Nobel Peace laureate Malala Yousafzai on Tuesday returned to her native Pakistan to meet flood victims, 10 years after a Taliban assassination attempt against her.

Her visit — only the second since she was flown to Britain for life-saving treatment — comes as thousands of people protested in her home town, where the same militant group is once again on the rise.

Yousafzai was just 15 years old when the Pakistani Taliban — an independent group that shares a common ideology with the Afghan Taliban — shot her in the head over her campaign for girls’ education.

On Tuesday, two days after the 10th anniversary of the attack, she landed in Karachi, from where she will travel to areas devastated by unprecedented monsoon flooding.

Her visit aims “to help keep international attention focused on the impact of floods in Pakistan and reinforce the need for critical humanitarian aid”, her organisation Malala Fund said in a statement.

Catastrophic flooding put a third of Pakistan underwater, displaced eight million people, and caused an estimated $28 billion in damages.

Yousafzai grew up in the town of Mingora in the deeply conservative Swat Valley, close to the border with Afghanistan,

The Pakistani Taliban, known as the Tehreek-e-Taliban Pakistan (TTP), waged a years-long insurgency there that ended with a major military crackdown in 2014.

But there has been a resurgence in unrest since the Afghan Taliban returned to power in Kabul last year.

The TTP has claimed dozens of attacks in recent weeks, mostly against security forces and anti-Taliban elders.

“We are tired and can no longer carry dead bodies,” said Muhammad Ali Shah, the former mayor of Swat.

“It is the responsibility of the state to protect its citizens and provide them with security, but the government’s silence on all these incidents is criminal.”

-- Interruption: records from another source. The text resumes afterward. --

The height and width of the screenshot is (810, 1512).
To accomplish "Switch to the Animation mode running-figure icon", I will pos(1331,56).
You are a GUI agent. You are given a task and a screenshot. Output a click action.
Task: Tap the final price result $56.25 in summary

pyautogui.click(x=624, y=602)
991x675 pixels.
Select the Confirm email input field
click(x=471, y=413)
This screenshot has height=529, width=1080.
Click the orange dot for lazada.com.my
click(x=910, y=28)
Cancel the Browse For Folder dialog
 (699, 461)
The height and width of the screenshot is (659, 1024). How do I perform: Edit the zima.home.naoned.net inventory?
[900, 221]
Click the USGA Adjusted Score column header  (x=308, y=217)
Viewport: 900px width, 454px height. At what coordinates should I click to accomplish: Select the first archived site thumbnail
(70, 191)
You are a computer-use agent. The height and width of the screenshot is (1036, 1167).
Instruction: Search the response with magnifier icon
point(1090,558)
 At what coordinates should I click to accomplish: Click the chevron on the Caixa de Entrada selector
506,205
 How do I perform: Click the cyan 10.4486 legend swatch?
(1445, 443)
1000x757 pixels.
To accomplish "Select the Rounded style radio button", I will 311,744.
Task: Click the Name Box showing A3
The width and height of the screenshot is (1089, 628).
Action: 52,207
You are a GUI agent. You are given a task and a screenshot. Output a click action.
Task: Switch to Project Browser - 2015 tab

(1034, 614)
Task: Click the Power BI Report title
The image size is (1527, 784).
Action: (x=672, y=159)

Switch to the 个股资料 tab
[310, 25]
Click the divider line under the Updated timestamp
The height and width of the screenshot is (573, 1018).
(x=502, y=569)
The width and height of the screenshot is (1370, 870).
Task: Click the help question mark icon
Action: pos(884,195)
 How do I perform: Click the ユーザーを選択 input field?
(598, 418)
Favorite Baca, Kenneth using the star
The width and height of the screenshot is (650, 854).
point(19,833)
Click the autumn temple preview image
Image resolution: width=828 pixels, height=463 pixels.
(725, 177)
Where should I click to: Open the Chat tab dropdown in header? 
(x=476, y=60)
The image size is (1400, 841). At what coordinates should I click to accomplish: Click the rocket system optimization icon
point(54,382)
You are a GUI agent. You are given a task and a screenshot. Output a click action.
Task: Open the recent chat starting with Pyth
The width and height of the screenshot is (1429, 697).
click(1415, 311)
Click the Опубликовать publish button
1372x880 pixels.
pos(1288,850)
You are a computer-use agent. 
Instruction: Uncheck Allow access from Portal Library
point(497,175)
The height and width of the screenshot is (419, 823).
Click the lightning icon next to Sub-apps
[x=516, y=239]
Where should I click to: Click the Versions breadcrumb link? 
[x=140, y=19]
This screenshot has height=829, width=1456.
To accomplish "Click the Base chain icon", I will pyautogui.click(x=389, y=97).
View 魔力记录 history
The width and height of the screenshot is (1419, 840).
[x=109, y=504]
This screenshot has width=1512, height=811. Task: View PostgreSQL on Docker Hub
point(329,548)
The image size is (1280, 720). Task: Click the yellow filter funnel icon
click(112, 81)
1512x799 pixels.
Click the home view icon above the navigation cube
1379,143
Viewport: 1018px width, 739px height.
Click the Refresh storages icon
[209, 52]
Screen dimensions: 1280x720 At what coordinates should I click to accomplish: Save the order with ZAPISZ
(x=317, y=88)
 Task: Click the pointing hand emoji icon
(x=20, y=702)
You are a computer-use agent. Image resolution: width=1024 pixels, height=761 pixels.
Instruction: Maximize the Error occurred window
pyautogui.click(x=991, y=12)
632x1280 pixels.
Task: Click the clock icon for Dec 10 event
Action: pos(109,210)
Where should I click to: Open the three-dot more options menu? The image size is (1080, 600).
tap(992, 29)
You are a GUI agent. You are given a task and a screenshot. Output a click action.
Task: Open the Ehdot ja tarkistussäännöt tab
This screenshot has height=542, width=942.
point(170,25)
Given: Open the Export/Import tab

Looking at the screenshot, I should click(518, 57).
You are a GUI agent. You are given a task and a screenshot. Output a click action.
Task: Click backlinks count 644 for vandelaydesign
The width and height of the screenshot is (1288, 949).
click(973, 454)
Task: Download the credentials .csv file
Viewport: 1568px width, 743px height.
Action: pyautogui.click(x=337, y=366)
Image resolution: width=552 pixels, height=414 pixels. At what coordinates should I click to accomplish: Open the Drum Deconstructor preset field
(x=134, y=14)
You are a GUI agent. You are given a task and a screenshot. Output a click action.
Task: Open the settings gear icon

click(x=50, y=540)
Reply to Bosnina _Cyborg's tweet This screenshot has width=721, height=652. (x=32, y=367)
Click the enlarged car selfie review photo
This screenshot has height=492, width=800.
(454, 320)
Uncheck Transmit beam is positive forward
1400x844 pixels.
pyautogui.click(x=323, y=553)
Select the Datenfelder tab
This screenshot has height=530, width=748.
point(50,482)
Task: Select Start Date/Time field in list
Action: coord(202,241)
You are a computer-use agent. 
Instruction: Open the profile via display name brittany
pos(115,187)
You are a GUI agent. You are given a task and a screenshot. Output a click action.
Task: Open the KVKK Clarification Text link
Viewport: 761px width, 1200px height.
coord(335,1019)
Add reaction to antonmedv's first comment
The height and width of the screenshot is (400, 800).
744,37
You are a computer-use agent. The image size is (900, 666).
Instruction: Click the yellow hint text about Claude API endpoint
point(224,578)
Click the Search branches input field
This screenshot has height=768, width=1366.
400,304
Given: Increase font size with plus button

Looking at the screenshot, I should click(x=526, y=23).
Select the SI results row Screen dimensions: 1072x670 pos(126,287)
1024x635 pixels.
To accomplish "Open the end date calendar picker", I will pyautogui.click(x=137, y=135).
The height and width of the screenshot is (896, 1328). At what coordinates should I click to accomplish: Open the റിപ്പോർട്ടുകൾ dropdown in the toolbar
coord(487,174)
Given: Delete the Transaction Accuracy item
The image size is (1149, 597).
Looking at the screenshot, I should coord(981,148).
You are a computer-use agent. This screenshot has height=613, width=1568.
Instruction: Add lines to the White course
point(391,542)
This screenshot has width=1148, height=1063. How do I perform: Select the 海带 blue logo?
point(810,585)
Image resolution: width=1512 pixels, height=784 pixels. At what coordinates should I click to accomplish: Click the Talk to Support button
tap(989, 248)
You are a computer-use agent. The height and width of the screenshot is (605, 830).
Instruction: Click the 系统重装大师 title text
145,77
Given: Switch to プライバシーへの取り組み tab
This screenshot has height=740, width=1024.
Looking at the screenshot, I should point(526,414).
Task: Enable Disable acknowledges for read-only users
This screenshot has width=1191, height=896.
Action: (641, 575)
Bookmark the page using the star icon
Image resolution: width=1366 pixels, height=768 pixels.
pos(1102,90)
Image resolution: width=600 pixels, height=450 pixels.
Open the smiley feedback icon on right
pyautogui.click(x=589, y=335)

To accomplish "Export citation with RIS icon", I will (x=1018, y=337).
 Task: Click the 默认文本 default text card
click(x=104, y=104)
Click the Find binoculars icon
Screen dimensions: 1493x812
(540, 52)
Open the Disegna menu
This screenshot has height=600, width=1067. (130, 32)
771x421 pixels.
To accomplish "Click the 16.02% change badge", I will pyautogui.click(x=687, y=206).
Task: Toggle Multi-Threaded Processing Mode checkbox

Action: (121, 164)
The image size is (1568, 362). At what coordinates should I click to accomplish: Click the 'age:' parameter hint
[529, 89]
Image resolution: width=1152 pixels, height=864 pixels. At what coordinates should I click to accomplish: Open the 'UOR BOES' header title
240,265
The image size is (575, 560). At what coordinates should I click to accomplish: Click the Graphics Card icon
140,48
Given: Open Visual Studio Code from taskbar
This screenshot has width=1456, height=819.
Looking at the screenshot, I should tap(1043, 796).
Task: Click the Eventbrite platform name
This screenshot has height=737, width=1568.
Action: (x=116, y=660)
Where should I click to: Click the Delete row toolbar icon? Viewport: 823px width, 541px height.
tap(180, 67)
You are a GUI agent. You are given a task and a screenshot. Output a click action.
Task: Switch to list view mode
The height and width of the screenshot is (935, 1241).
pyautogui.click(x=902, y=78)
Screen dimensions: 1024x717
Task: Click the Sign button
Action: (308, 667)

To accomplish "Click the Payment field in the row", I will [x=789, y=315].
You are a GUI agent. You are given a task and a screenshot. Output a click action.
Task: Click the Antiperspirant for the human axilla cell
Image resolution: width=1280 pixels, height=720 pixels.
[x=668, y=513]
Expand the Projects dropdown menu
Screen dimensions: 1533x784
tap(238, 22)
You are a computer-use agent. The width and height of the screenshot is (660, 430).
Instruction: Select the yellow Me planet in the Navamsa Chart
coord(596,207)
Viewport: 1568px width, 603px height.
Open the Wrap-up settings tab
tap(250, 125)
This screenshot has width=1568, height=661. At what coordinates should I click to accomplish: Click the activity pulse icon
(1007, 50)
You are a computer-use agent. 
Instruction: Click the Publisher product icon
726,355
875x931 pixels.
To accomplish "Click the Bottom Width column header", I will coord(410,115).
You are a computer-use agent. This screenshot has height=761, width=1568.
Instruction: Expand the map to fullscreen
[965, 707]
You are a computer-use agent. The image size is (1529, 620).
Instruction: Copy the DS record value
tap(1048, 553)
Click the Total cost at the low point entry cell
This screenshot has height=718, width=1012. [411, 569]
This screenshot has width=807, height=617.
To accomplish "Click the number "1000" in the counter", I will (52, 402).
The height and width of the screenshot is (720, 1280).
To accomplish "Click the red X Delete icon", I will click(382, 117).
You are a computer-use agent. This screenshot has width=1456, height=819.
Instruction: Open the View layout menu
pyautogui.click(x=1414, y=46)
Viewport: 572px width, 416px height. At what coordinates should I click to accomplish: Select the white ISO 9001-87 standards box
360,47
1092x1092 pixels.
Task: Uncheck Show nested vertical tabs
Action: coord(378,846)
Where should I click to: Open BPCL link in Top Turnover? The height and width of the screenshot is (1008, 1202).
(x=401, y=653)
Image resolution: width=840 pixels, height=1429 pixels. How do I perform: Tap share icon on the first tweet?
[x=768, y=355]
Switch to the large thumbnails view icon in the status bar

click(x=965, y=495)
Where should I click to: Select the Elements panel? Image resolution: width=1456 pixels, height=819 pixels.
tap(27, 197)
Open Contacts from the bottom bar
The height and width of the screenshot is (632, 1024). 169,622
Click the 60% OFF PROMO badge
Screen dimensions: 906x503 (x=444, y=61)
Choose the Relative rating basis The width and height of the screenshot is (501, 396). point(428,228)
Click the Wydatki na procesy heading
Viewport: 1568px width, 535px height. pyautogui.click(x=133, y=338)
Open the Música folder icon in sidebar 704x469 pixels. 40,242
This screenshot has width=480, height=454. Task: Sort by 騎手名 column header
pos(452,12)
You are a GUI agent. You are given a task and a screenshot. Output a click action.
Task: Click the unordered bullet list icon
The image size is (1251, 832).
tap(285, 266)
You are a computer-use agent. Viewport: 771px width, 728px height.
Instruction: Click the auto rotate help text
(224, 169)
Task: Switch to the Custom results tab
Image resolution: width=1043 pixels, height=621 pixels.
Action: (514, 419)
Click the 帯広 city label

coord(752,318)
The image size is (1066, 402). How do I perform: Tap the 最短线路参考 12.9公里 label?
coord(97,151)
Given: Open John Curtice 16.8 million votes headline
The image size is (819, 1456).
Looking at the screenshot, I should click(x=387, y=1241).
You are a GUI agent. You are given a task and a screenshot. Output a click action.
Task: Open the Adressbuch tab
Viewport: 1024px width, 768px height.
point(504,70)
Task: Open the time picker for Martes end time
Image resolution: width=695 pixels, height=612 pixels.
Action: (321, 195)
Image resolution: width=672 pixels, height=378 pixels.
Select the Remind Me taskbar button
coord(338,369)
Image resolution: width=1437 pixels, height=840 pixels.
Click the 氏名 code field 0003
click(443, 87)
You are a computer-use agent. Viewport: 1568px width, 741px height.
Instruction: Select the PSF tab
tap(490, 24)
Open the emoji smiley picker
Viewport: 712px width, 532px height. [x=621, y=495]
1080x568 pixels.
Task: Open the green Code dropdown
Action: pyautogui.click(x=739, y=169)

More than 5,000 people blocked a main road through Mingora, sparked by the latest attack on a school bus on Monday, in which the driver was killed and a 10 or 11-year-old boy wounded.

The TTP has denied responsibility and the police said they are investigating the motive.

Students and teachers walked out of schools — including the school attended by Yousafzai that her father established — to call for peace.

“Our protest will continue until the arrest of the killers, we will not rise from here until the top government officials assure us of justice and an end to militancy,” said doctor Amjad Ali, 36.